The Comfort of Monsters

Beowulf casts me through the past, not to mythical Scandinavia but to my childhood with a different book in hand. Sitting on the beige carpet floor with my legs crossed, a book of monsters splayed across my lap. Each page and chapter was dedicated to a different monster that lived in the world. I got it for my tenth birthday. Since then, the large pages were slightly bent from the number of times I flipped back and forth between them.

On each left-handed page, the names were in big letters: Chupacabra, Jersey Devil, Yeti, and of course, the European Dragon. A four-legged monster with scales, wings, large enough to tear a tower from a castle; the same kind Beowulf would die fighting. On the other page, a disgustingly detailed rendering of its anatomy, muscles, veins under the skin. Skeletons gave way to organs with labels for the stranger pieces. An annotation pointed to its underbelly and advised its readers the soft spot to strike. I studied feverishly the shapes and names so that I would be able to spot any monster in the book. More importantly, I learned how to kill it. I never found any, but maybe that was for the best.

Beowulf is the hero, the king, strung enough to rip limb from body and hardy enough to hold his breath to the bottom of a lake. I could barely run a mile before needing to lie down for the rest of the day. More than that, I would never find a monster-shaped-monster. One night, I laid on the carpet instead of my bed in total darkness. I held a wooden sword and waited, like a great warrior waiting for the fated day to awaken. Each bump and movement in the house was analyzed to see if it was approaching and my time was here.

No little creatures nor massive beasts entered my view. I only heard of monsters during my classes. Each time, my head lifted and looked and listened, eager to kill a monster like a great hero. Each time, the monster turned out to be an ordinary person and I wondered where were the wings and horns and fire? There didn't turn out to be shapeshifters nor mind controlling fey nor trance inducing vampires, just people. Those people always had some history attached to them and my mind wandered from the speaking teacher. I doodled monsters in my notebooks with me standing over them and X's on their eyes.

Sometimes, I envy the simplicity of Beowulf's world where the monsters looked like monsters. Here somebody, maybe even anybody, could come with a fell swoop and cleave the problem away. Gone the curses, the fires, the tragedies, because all that was needed was a sharp blade.

Then, I look at my skin, the shape of my body. The scales of dried skin along my neck, the sharp shoulder blades protruding out, how easily it could be dissected and analyzed and broken into different charts and diagrams. I poke at my soft belly. A sword through there would mean death for me too.

Some point after reaching double digits in age, I started to be aware of my body and how different it was compared to others. No claws nor fur nor snout but smaller things like how not white my skin was, how much thinner my limbs were, how differently my teeth were shaped.

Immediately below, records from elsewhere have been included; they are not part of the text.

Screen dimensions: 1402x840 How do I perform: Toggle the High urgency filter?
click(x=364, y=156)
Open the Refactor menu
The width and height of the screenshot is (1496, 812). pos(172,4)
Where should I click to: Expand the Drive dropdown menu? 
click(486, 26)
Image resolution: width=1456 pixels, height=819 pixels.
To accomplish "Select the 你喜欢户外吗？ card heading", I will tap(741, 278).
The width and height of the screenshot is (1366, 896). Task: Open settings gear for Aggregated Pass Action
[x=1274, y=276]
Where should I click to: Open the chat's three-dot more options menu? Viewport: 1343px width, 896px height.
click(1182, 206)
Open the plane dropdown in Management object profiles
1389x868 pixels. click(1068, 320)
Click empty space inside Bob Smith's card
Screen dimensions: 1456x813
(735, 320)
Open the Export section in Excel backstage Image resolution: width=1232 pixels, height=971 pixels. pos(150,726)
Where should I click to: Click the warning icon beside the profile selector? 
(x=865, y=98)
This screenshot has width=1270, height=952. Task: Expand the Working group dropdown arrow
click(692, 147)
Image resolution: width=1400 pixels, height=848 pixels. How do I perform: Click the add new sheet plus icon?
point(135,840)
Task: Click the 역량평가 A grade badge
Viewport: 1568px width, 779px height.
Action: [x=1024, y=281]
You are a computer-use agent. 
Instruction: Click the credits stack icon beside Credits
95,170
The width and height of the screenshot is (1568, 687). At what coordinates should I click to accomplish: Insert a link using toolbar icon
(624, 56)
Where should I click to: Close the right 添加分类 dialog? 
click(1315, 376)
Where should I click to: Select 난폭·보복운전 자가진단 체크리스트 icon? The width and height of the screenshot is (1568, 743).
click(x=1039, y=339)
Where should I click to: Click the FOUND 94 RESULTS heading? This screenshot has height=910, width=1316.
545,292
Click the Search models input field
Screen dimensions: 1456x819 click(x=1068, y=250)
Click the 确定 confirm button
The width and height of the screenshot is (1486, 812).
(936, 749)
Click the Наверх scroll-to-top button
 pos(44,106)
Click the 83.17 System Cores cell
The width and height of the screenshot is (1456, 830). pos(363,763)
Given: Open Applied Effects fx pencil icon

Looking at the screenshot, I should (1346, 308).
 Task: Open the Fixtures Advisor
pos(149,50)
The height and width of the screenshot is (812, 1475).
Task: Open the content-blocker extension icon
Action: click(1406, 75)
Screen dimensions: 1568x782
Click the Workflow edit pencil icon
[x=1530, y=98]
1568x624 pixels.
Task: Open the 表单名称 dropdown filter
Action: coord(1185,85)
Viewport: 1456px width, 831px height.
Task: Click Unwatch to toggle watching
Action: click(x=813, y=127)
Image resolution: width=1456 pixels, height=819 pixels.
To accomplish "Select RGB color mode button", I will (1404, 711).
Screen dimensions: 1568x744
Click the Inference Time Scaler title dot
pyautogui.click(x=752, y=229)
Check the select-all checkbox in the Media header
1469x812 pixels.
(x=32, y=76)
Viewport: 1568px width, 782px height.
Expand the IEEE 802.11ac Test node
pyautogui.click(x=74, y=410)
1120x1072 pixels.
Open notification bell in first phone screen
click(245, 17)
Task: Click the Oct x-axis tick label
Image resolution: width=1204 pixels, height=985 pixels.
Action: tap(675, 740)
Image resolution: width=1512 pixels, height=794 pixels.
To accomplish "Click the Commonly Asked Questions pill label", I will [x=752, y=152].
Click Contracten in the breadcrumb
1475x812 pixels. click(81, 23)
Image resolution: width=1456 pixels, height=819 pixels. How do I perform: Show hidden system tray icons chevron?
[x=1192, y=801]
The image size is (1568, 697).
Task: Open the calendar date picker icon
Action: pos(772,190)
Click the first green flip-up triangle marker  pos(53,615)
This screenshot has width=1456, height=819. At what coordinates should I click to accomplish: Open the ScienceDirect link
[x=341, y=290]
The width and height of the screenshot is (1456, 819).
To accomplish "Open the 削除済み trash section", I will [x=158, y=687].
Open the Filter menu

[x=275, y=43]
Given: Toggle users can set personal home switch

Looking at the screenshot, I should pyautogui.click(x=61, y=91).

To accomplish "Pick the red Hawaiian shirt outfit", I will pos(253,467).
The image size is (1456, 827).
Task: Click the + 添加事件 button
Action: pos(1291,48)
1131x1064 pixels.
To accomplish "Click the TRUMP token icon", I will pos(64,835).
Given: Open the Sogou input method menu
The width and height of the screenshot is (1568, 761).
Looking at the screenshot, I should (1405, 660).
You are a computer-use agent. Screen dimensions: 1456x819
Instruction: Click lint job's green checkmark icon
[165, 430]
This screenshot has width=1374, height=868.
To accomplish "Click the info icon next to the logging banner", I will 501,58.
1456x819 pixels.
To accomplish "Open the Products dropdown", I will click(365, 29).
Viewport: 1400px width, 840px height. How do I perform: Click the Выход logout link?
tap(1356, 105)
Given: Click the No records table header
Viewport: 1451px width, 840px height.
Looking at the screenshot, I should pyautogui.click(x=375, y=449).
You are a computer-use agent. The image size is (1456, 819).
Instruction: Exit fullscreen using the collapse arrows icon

I was told quickly which category these differences belonged to, which place among the dividing balance between normal and different were, which spot I stood in between a normal animal and a monster. Because I looked this way, therefore that meant I usually acted this or that way. That these behaviors are good and those ones are unexpected.

I walked to my next class and somebody asked me, squinting their eyes with their hands in fake karate open palms waving around, "Hey, can you show us your ching-chong kung fu?"

And I wanted to show it by punching them in the face. Beowulf would have. He wouldn't have questioned himself in his violence, in his unbridled enforcement of pride and wrath, in his rampage to force the world into what befit his strengths. It wouldn't be a dragon but was close. Maybe, humans were so monstrous they made others extinct, obsolete. I could be a hero and find my monster to slay and emerge triumphant. I didn't. Instead, I looked away and made an awkward laugh and withdrew from it all.

I wonder if the dragon from Beowulf felt the same. It was too large to live anywhere, too different to be welcomed wholly, its beautiful glittering scales of gold accursed to anybody that couldn't see the luster, not even given a name but simply the category "dragon." When humans came professing themselves ownership and true heirs of the world, it emerged to be a hero of its own story. Maybe they grew their features, their fire and scales and wings to protect themselves from children like me all to ready and wanting to rip it apart, like an evolutionary response to other monsters.

It's a cold morning and I let out a warm breath, frosty air billowing from my mouth. Maybe, I could learn to do the same.